▶ [WORK TO COMPLETE]: Restate all of the records below exactly. Do not carry over any image.

Saved entries:

....

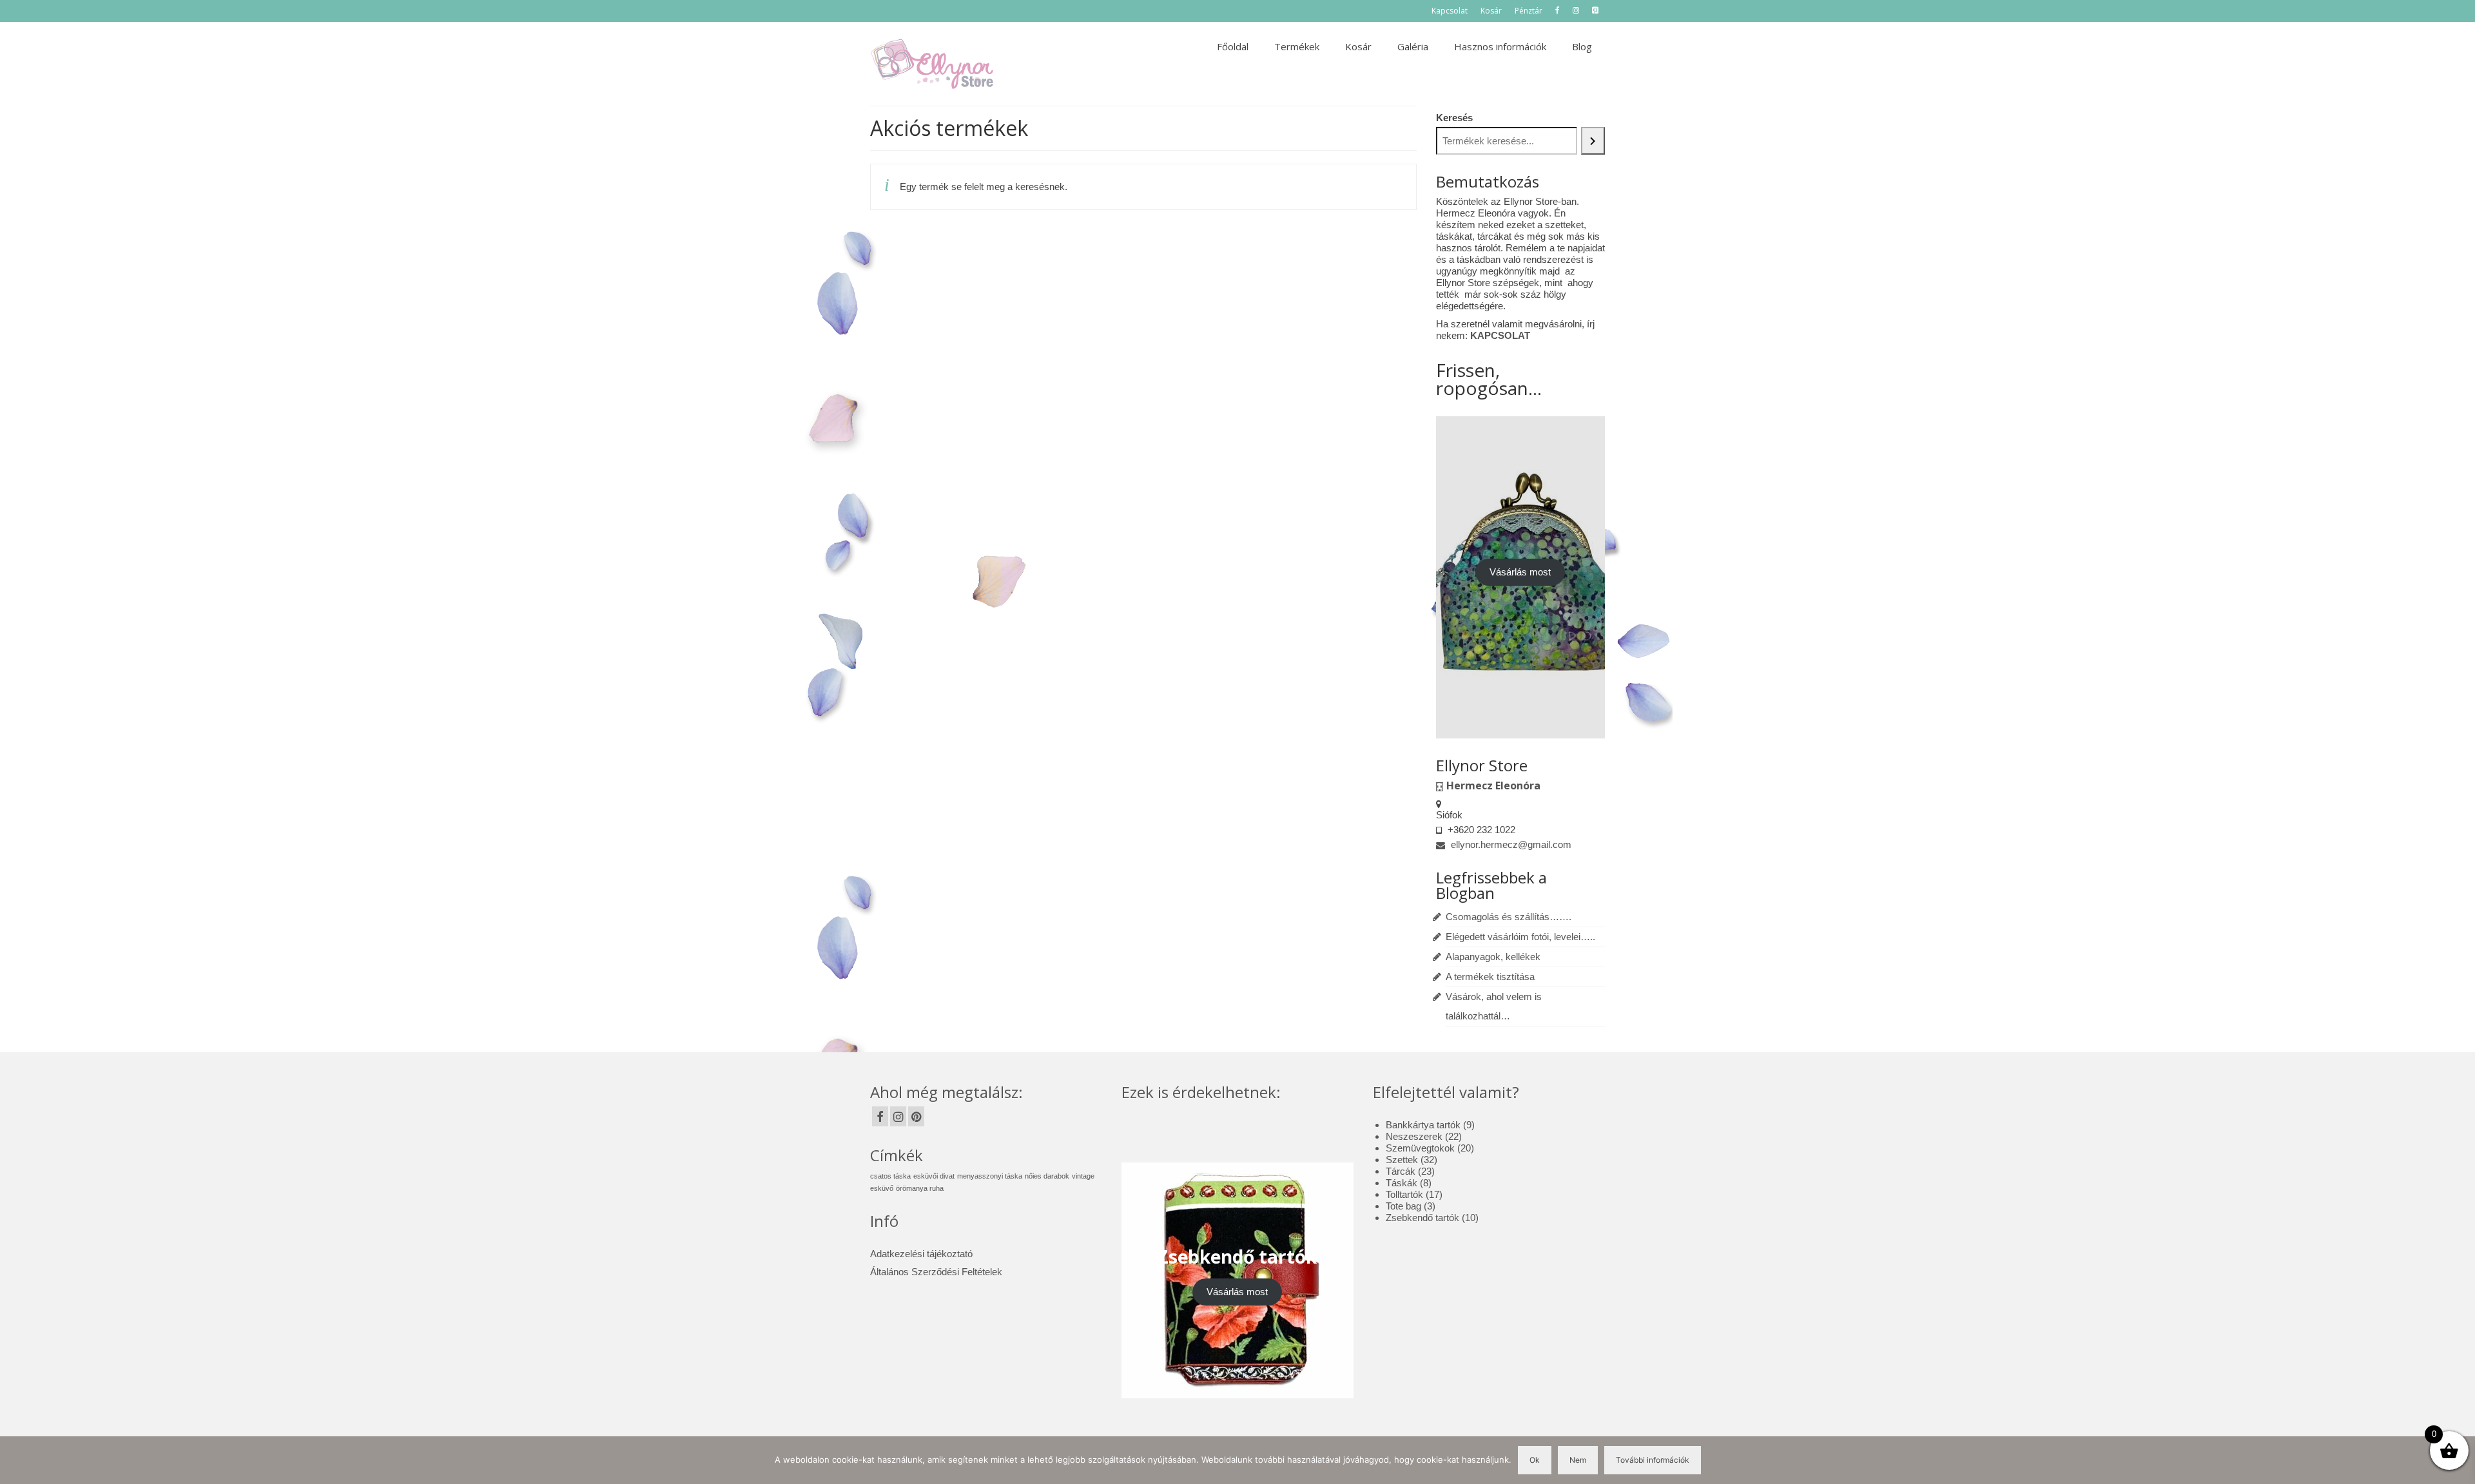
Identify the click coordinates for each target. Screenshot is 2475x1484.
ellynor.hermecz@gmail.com (1509, 844)
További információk (1652, 1460)
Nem (1577, 1460)
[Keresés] (1593, 141)
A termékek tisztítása (1490, 976)
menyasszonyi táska (989, 1176)
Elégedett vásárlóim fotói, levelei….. (1520, 936)
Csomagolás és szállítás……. (1508, 916)
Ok (1534, 1460)
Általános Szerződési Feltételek (936, 1271)
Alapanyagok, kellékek (1493, 956)
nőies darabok (1047, 1176)
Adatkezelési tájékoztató (921, 1253)
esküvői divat (934, 1176)
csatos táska (890, 1176)
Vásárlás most (1520, 571)
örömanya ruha (920, 1188)
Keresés (1454, 117)
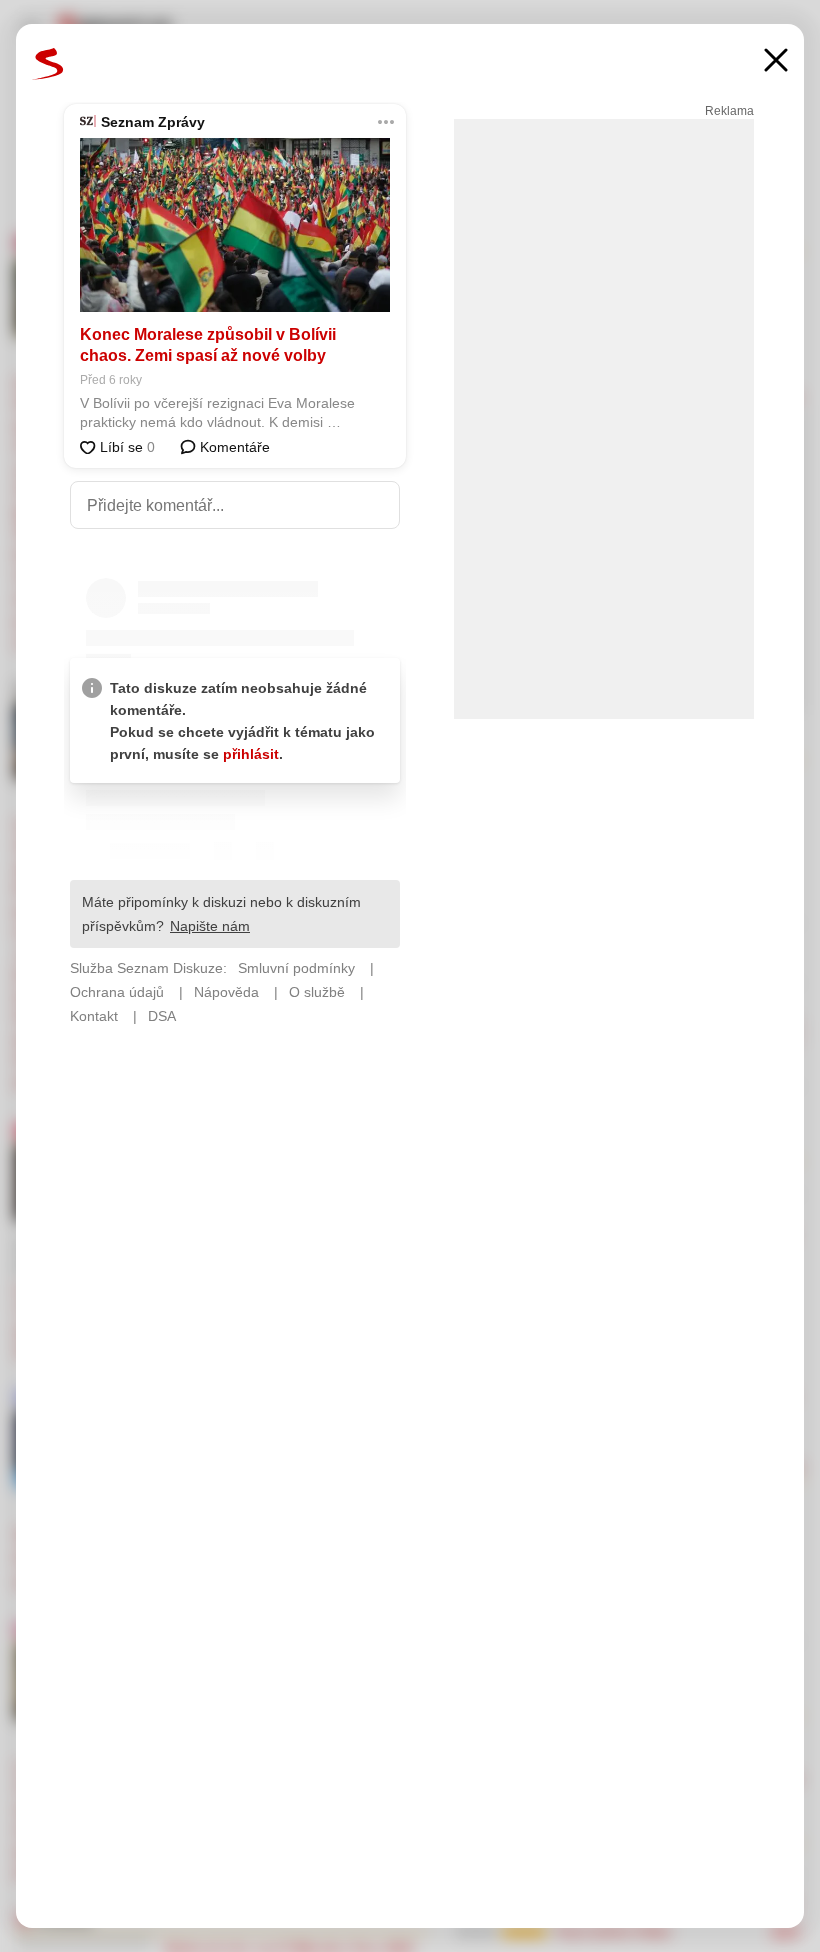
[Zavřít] (776, 62)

....

▶ [WRITTEN SOLUTION]:
Identify the click coordinates for each target. Screenshot is 2475x1484.
ellynor.hermecz@gmail.com (1509, 844)
További információk (1652, 1460)
Nem (1577, 1460)
[Keresés] (1593, 141)
A termékek tisztítása (1490, 976)
menyasszonyi táska (989, 1176)
Elégedett vásárlóim fotói, levelei….. (1520, 936)
Csomagolás és szállítás……. (1508, 916)
Ok (1534, 1460)
Általános Szerződési Feltételek (936, 1271)
Alapanyagok, kellékek (1493, 956)
nőies darabok (1047, 1176)
Adatkezelési tájékoztató (921, 1253)
esküvői divat (934, 1176)
csatos táska (890, 1176)
Vásárlás most (1520, 571)
örömanya ruha (920, 1188)
Keresés (1454, 117)
[Zavřít] (776, 62)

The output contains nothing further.